▸ WHAT TO WORK ON
Output exactly, and only, the stretch of lines beginning at the line with "225x165 pixels." and ending at the last line of the listing below. Drop the pictures.

▸ DATASET EXTRACT
= = =

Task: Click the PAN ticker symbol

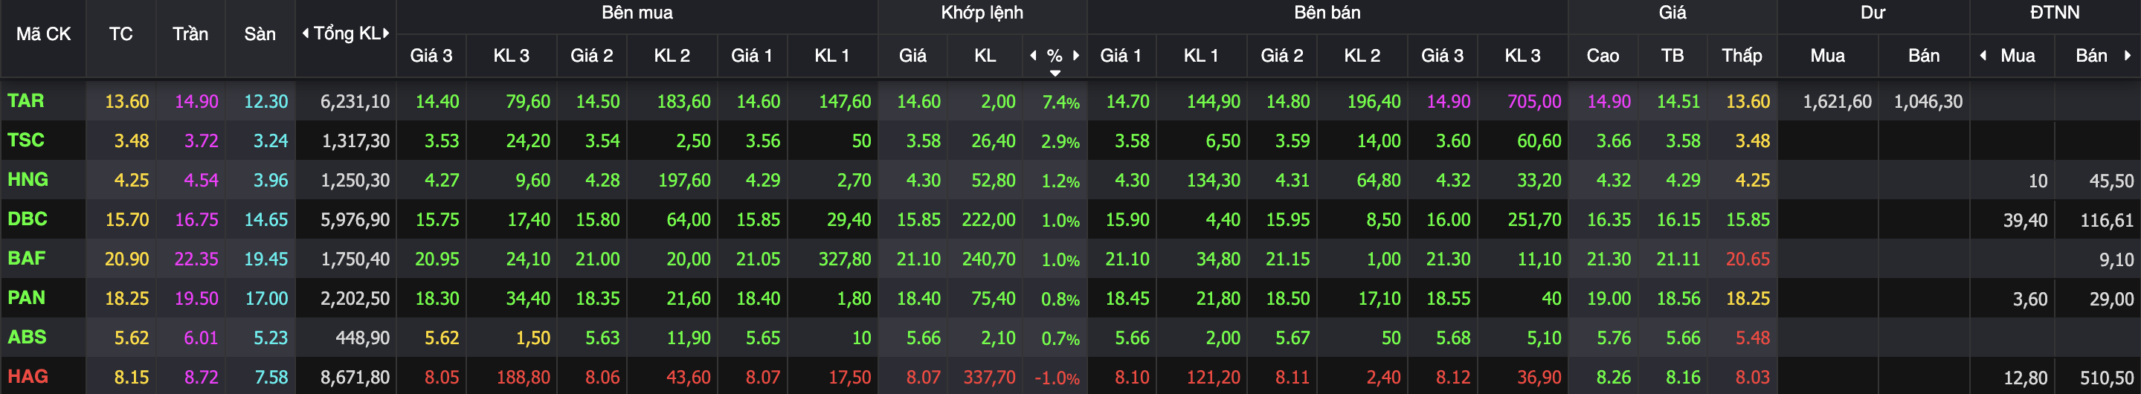Action: tap(27, 298)
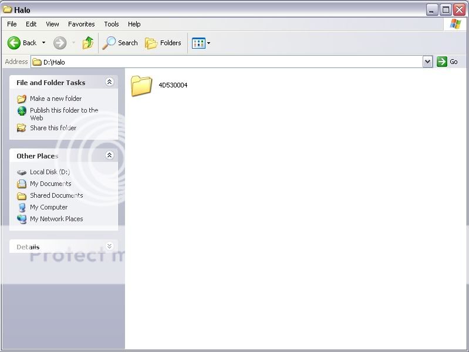
Task: Click Make a new folder link
Action: click(56, 99)
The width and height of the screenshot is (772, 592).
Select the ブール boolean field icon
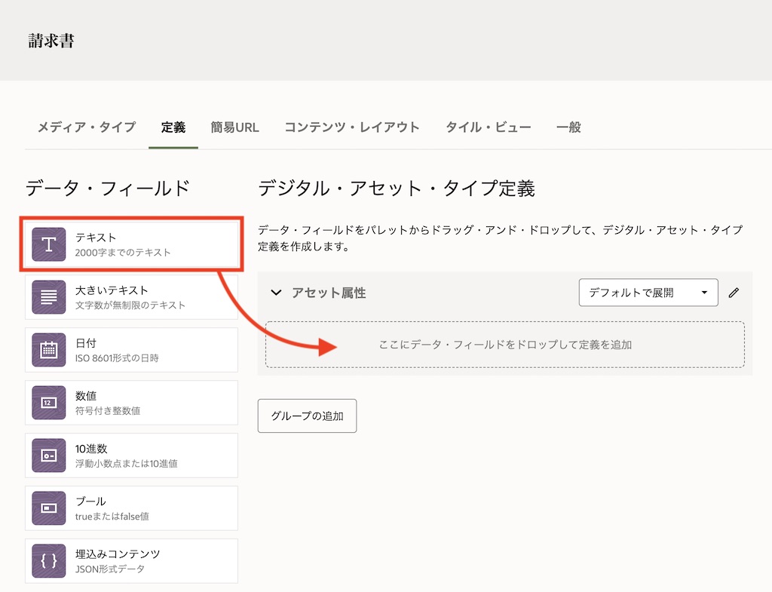click(x=49, y=508)
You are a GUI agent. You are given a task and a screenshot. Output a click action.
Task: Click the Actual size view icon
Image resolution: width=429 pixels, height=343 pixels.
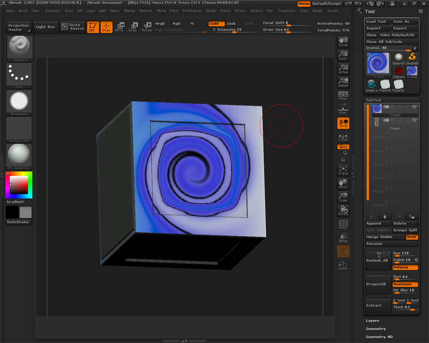[x=343, y=68]
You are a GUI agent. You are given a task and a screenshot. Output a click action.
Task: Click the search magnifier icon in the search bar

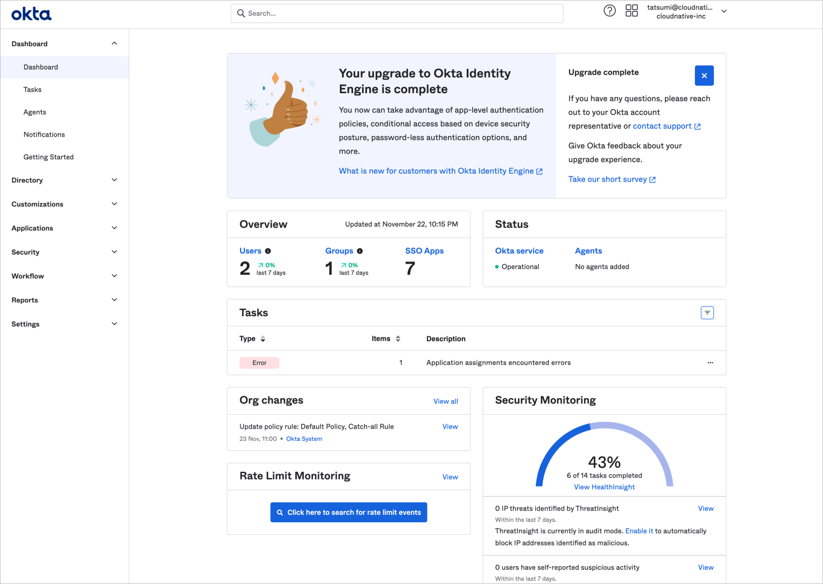tap(241, 13)
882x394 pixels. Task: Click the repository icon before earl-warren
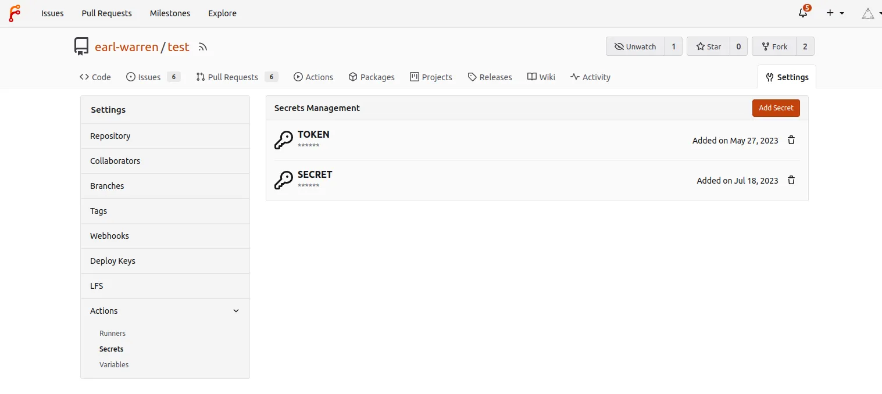[81, 46]
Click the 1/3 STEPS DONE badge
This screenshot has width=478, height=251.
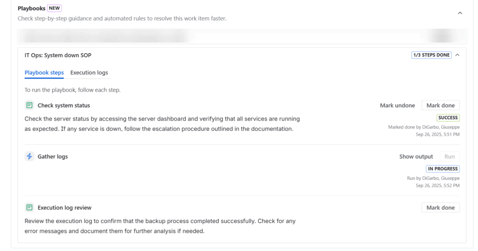pos(431,55)
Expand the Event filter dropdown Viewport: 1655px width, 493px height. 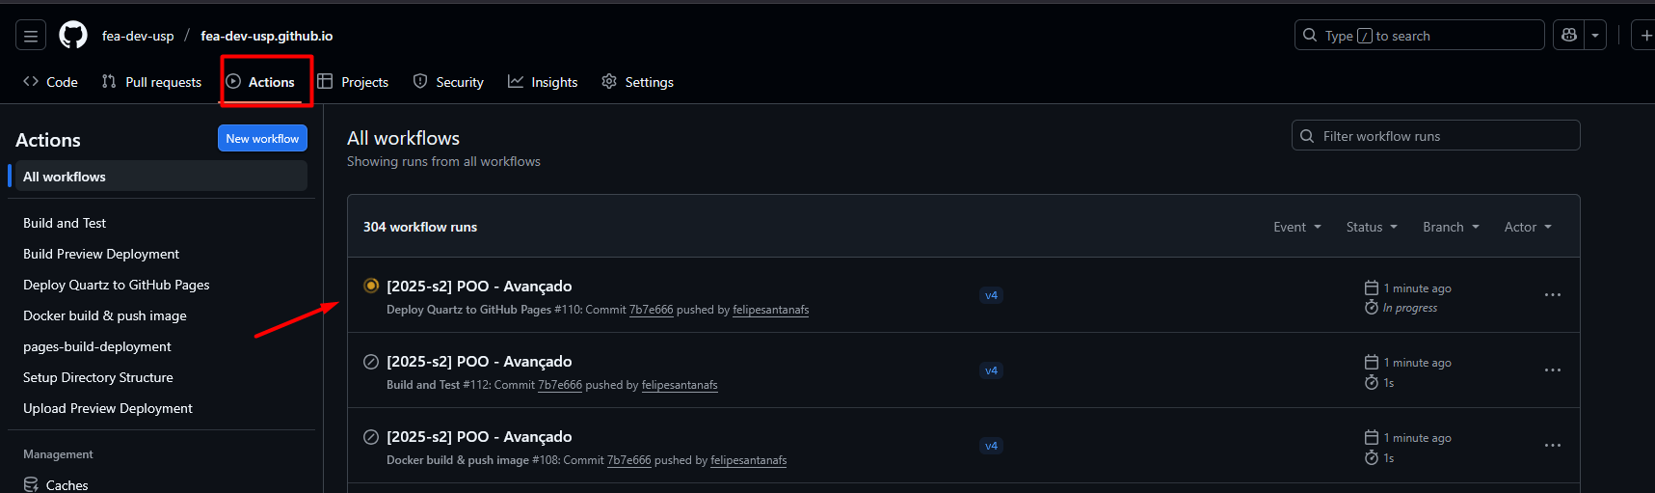pyautogui.click(x=1296, y=227)
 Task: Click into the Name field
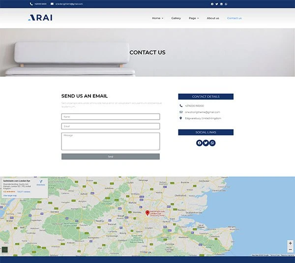(110, 117)
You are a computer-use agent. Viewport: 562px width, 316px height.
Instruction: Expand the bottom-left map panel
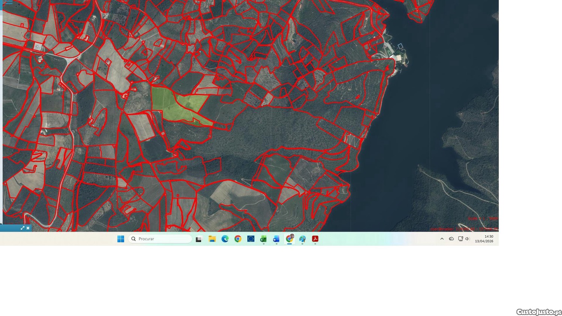(x=22, y=228)
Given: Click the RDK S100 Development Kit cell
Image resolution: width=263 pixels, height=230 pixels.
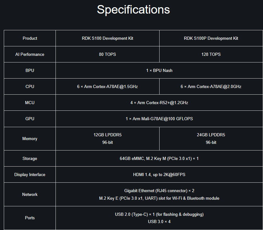Looking at the screenshot, I should [108, 38].
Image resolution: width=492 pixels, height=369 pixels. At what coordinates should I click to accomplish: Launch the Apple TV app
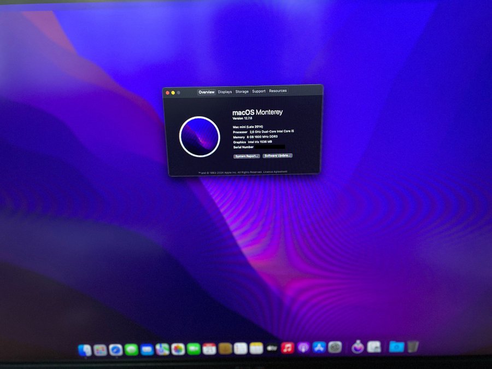pos(272,348)
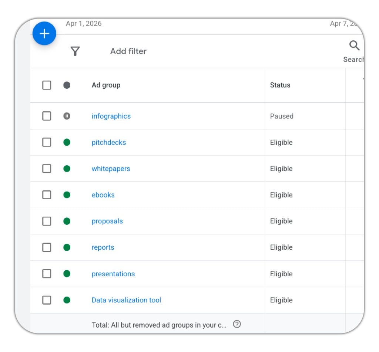Image resolution: width=379 pixels, height=352 pixels.
Task: Click the green status circle beside proposals
Action: click(x=67, y=221)
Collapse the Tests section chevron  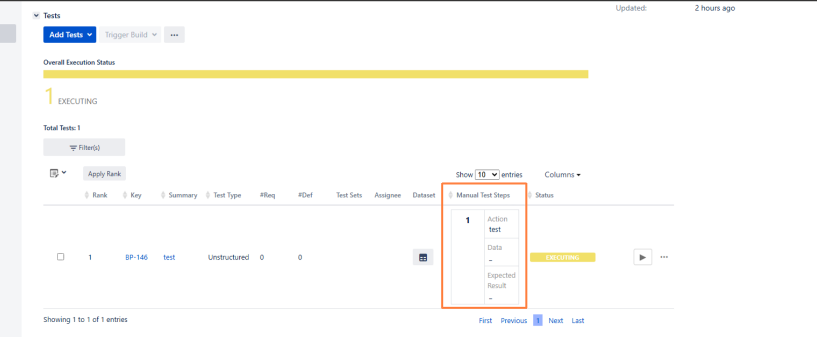(x=36, y=16)
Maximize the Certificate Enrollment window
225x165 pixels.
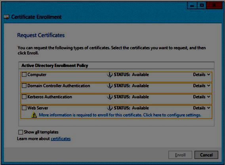pos(202,6)
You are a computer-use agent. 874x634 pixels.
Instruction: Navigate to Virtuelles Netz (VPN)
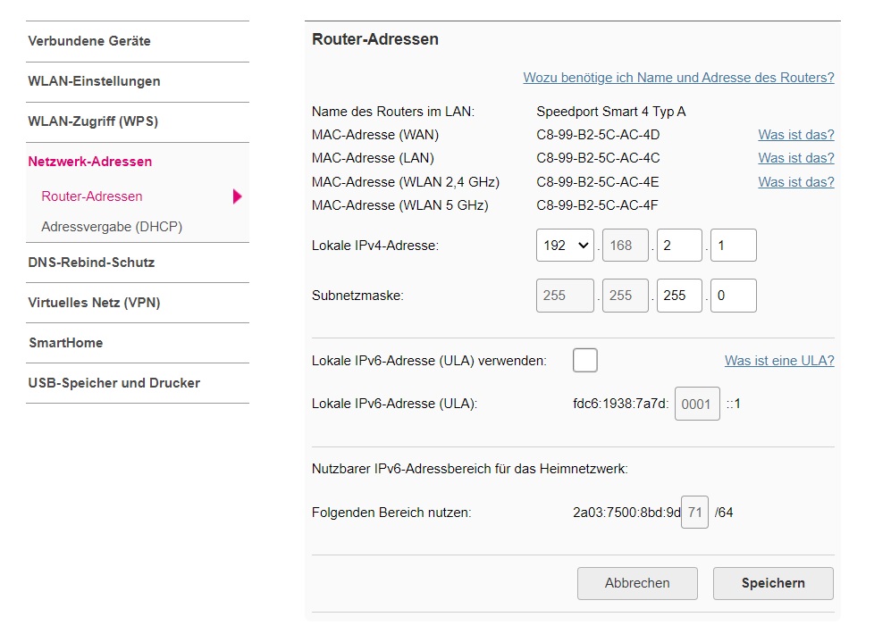pyautogui.click(x=94, y=303)
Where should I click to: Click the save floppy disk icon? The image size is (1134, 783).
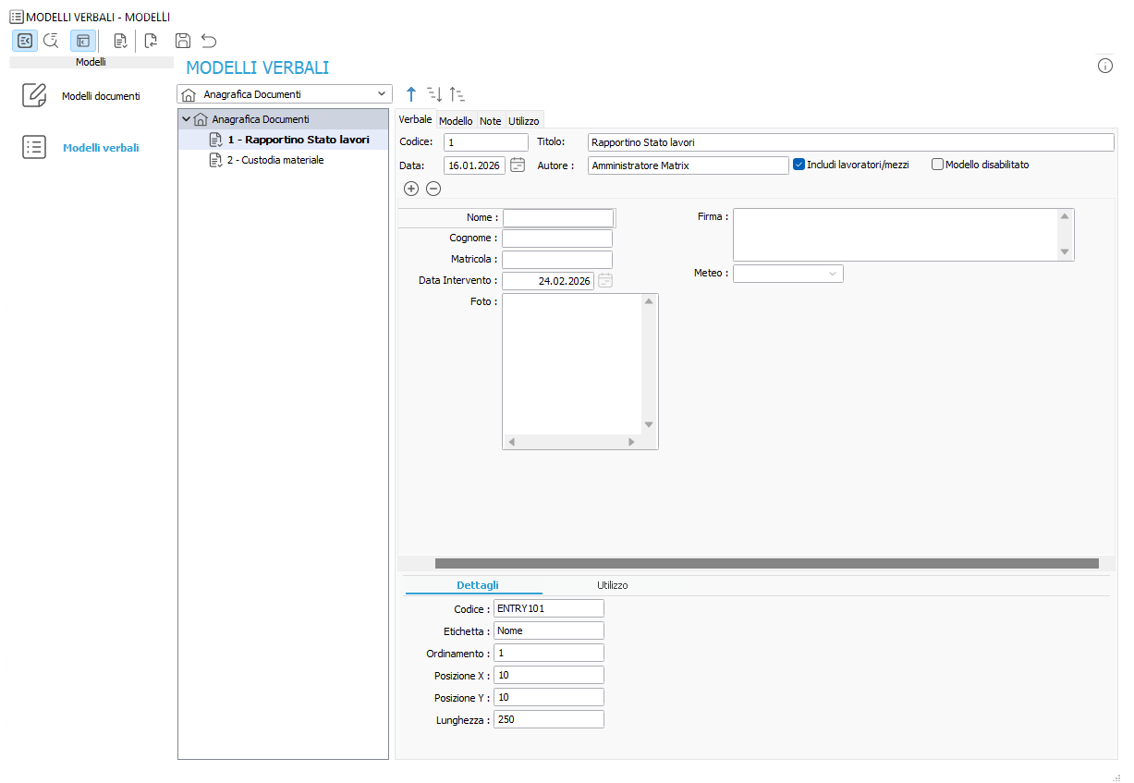[x=183, y=41]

= = =

▸ REPLY
225x165 pixels.
pos(202,6)
You are a computer-use agent. 874x634 pixels.
Instruction: Navigate to Virtuelles Netz (VPN)
pyautogui.click(x=94, y=303)
Where should I click to: Click the save floppy disk icon? The image size is (1134, 783).
[x=183, y=41]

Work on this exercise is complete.